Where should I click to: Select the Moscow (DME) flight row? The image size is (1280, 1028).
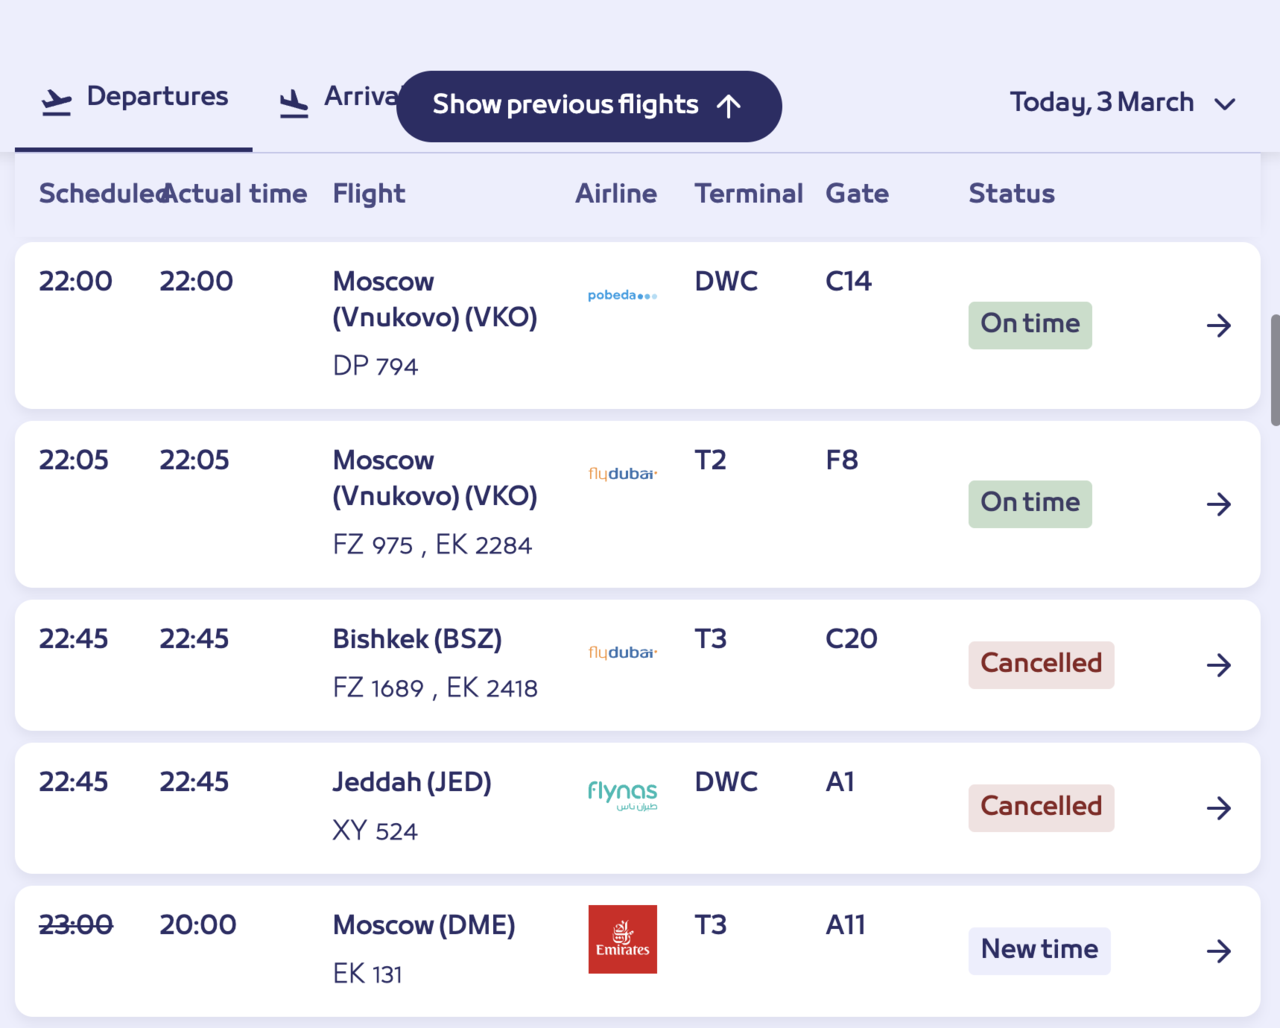[424, 926]
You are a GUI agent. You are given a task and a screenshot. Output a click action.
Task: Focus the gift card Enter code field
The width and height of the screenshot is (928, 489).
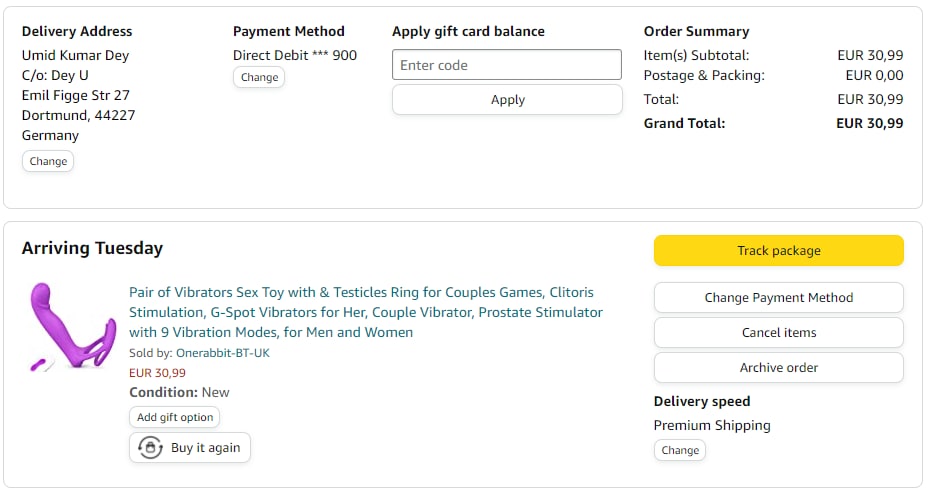click(x=507, y=65)
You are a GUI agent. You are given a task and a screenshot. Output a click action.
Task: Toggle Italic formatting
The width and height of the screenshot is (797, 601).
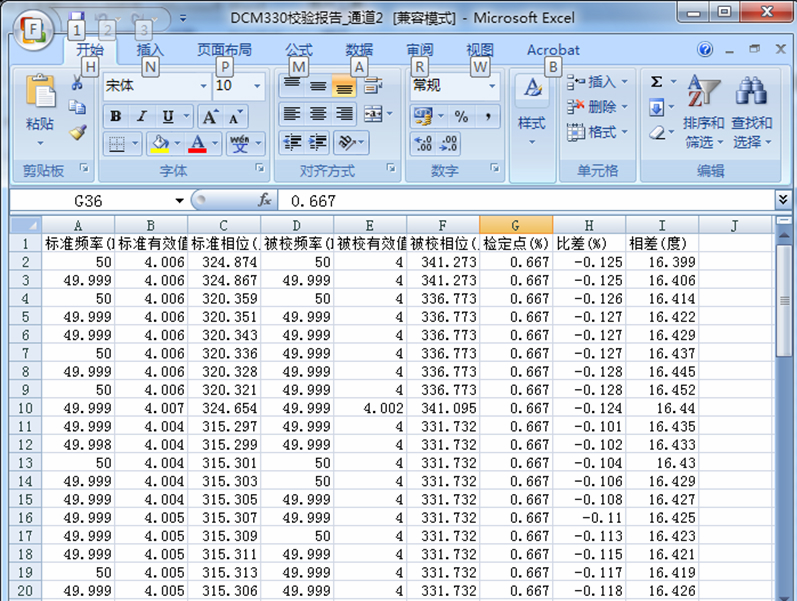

##########

• Stated exercise:
Rewrite the material above, replacing every occurrence of "screenshot" with "screen image" and keeping all other text the same. Leave out the pictures.

• Answer below:
Where should I click to: Select the Moscow (DME) flight row? The image size is (1280, 1028).
[424, 926]
You are a GUI agent. You are given a task and a screen image. Output a click action.
Task: Focus the gift card Enter code field
The width and height of the screen image is (928, 489).
click(x=507, y=65)
You are a GUI agent. You are given a task and a screen image. Output a click action.
Task: Toggle Italic formatting
The width and height of the screen image is (797, 601).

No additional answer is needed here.